» DIRECTIVE: Pick out each line below that contains the string "pixels" and copy it. Case counts.

[Items stored from a collection]

Begin

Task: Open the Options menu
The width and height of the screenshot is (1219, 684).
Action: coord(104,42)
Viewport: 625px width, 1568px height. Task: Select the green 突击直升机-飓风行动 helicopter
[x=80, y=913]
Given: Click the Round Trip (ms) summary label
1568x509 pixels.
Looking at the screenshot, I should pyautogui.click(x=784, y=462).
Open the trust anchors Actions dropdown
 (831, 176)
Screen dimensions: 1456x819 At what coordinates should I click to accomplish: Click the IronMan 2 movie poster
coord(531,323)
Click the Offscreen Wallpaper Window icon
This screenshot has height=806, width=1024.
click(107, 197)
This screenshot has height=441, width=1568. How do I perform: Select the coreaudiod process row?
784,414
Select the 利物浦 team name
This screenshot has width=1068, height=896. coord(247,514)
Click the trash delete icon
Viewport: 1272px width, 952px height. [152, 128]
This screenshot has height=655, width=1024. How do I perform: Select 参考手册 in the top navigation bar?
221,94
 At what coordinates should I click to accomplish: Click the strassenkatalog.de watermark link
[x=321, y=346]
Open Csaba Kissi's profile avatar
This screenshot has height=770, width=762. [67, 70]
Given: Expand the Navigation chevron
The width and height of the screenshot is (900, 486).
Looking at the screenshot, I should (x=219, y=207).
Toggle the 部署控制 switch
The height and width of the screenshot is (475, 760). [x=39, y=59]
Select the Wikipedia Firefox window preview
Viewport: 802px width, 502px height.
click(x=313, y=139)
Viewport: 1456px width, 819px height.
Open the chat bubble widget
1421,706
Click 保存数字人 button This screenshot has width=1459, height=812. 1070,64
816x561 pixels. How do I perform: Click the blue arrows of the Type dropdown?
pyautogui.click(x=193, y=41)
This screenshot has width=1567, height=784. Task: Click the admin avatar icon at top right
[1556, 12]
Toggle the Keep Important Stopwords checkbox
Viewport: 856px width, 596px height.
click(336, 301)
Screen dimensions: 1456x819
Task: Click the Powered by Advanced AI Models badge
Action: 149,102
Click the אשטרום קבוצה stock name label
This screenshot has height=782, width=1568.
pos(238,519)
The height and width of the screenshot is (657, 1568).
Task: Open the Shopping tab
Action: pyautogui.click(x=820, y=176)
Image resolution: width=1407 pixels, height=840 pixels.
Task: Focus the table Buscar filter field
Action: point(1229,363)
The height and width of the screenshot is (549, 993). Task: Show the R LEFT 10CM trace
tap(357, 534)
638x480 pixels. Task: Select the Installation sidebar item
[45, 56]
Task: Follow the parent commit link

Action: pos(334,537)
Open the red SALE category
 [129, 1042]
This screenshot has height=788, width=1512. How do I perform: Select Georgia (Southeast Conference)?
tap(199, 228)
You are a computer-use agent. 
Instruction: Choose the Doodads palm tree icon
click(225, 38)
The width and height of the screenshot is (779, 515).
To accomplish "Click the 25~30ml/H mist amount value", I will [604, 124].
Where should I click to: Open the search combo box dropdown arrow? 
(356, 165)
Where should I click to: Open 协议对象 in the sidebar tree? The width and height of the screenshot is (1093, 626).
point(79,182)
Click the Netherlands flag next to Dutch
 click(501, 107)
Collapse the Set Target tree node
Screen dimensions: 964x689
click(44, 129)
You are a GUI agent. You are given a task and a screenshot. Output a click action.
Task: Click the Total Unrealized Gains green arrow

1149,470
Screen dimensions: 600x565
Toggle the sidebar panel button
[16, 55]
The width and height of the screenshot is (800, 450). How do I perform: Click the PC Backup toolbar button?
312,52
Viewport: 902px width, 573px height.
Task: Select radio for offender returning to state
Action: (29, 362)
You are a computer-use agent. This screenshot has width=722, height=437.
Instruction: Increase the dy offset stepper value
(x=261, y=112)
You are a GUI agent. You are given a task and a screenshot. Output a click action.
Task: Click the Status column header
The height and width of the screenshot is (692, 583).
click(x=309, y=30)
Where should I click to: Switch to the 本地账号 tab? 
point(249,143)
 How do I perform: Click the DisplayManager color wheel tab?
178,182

End

» RESULT FOR THIS TASK:
1568x509 pixels.
816x561 pixels. How do I perform: Click the blue arrows of the Type dropdown?
Image resolution: width=1407 pixels, height=840 pixels.
638x480 pixels. Task: Select the Installation sidebar item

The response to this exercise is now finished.